Task directions: Format these lines as a JSON list of strings, one string per line, skipping any blank lines. Leave the pictures out of the list.

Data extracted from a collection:
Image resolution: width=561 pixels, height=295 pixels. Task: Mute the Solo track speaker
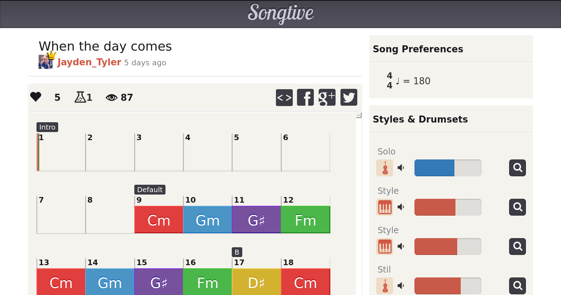click(x=401, y=168)
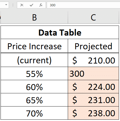The image size is (120, 121).
Task: Select column C header
Action: pyautogui.click(x=93, y=17)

Problem solution:
[
  "Image resolution: width=561 pixels, height=295 pixels. Task: Mute the Solo track speaker",
  "click(x=401, y=168)",
  "The image size is (120, 121).",
  "Task: Select column C header",
  "Action: pyautogui.click(x=93, y=17)"
]